Гарское сражение завершилось сокрушительным поражением трерийцев. Это было последнее в мировой истории событие, когда магия на поле боя применялась настолько широко.
…
Закинув Салтыкова себе на шею, придерживая одной рукой за ногу, а второй за руку Сергея, Кирилл быстро бежал вперед, не разбирая дороги. Втаптывая в землю сухую горную траву, он постоянно чихал от поднимавшейся в воздух пыльцы. Из-за эту пару раз чуть не оступился, но в конце концов выбрался к речке, положил Салтыкова на землю, наклонился, набрал в рот воды, брызнул ею на гвардейца. Сергей вздрогнул, открыл глаза.
— Живой, — с облегчением выдохнул Кирилл.
Спасенный недружелюбно посмотрел на спасителя.
— Зачем? — спросил Сергей.
— Тогда, в столице, я тебе уже сказал — ты мне не враг, Сергей, я не воюю с тобой, с генералом Голицыным, я воюю за право народа самого решать свою судьбу.
— Понимаешь хоть, что твои «товарищи» теперь тебя расстреляют? Знаю я ваших зверей.
— Это вряд ли. А вот тебя могут, раз уж ты такого о них мнения.
Салтыков кое-как встал, подошел к речке, умылся, попил воды.

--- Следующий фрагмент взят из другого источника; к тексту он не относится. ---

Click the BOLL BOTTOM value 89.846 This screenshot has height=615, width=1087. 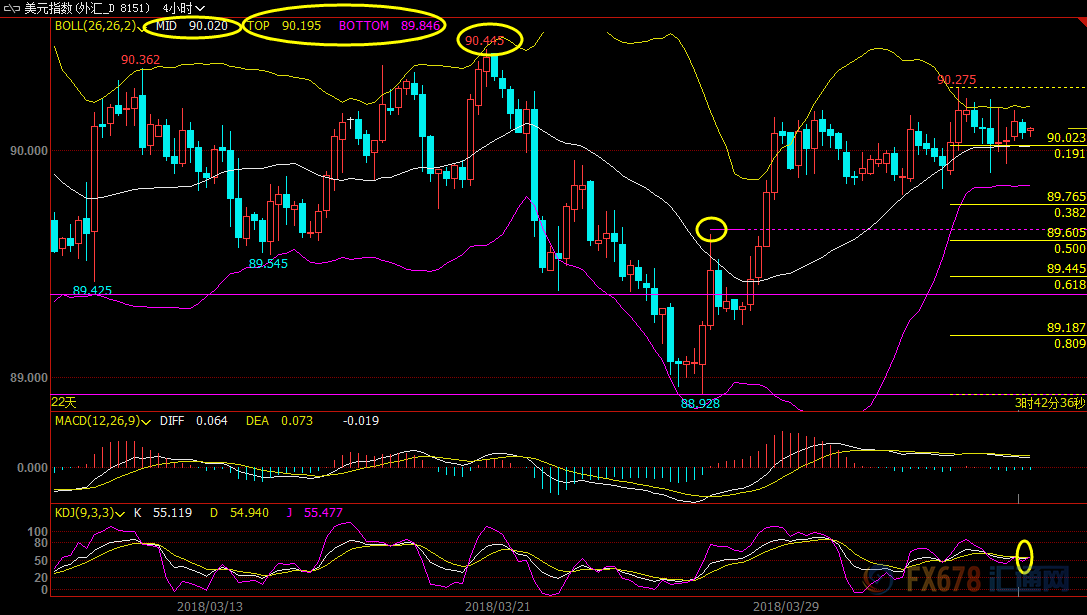pyautogui.click(x=422, y=26)
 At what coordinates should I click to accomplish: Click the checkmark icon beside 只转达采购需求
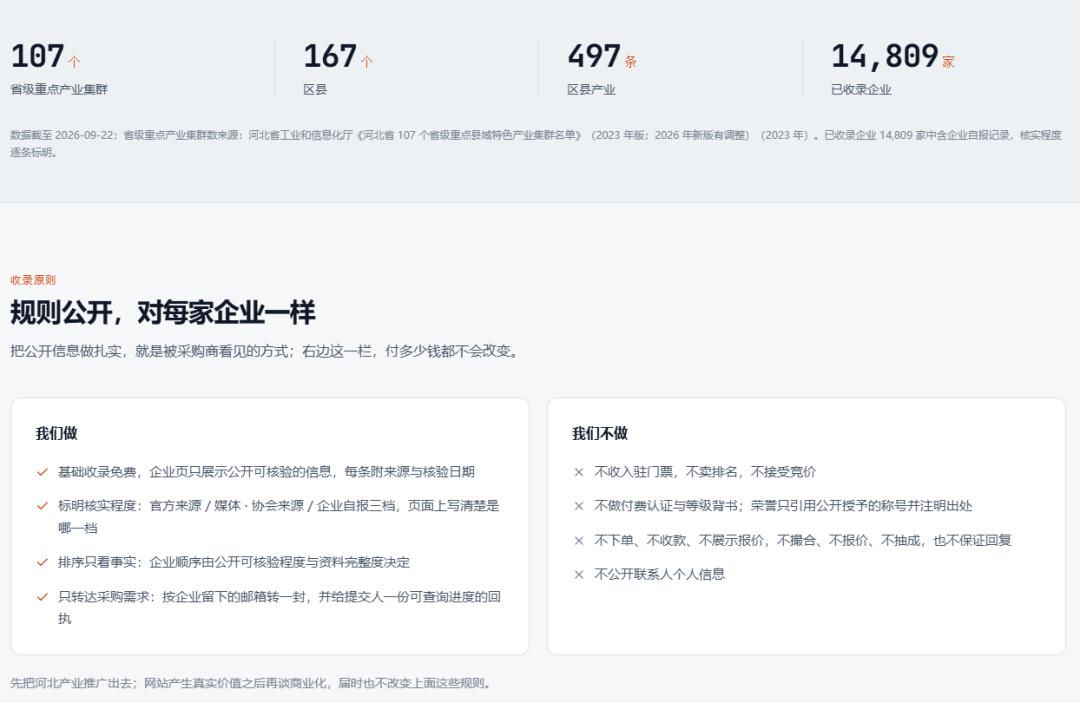point(42,597)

— Уходи, Сергей, и как можно скорее. Наши могут начать искать беглецов. Тебя поймают.
— И расстреляют? — с усмешкой спросил Салтыков.
— Скорее всего, — на этот раз серьезно ответил Кирилл. — Если откажешься драться на нашей стороне. А ты откажешься.
— Тут ты прав — среди гвардейцев клятвопреступников немного.
— Я не клятвопреступник… — начал было защищаться Кирилл, но Салтыков только махнул рукой.
— Не надо, я и в прошлый раз наслушался твоей ерунды, — он поднялся на ноги, снова держался уверенно. — Знаешь ведь, что убил бы тебя не задумываясь, а все равно помогаешь?
— Это не важно — ты мой друг. Потому, как и в прошлый раз, даю тебе дружеский совет: бросай воевать и уезжай из страны. Это лучший вариант.
— Что меня в тебе всегда поражало, Кирилл, это наивность. Ты был лучшим в фехтовании и стрельбе, да и в науках успевал, пусть и не так, как в остальном, не дурак вроде. А такой наивный, недальновидный. О последствиях своих решений не думаешь. Прощай, — Салтыков побрел вдоль реки на юг.
— Это была угроза? — спросил Кирилл ему вслед.
— Нет, — нехотя отозвался тот. — Не уверен, что когда-нибудь стану угрожать тебе после сегодняшнего. Пусть ты и наивный, но в одном меня убедил — и на войне можно оставаться верным своим принципам.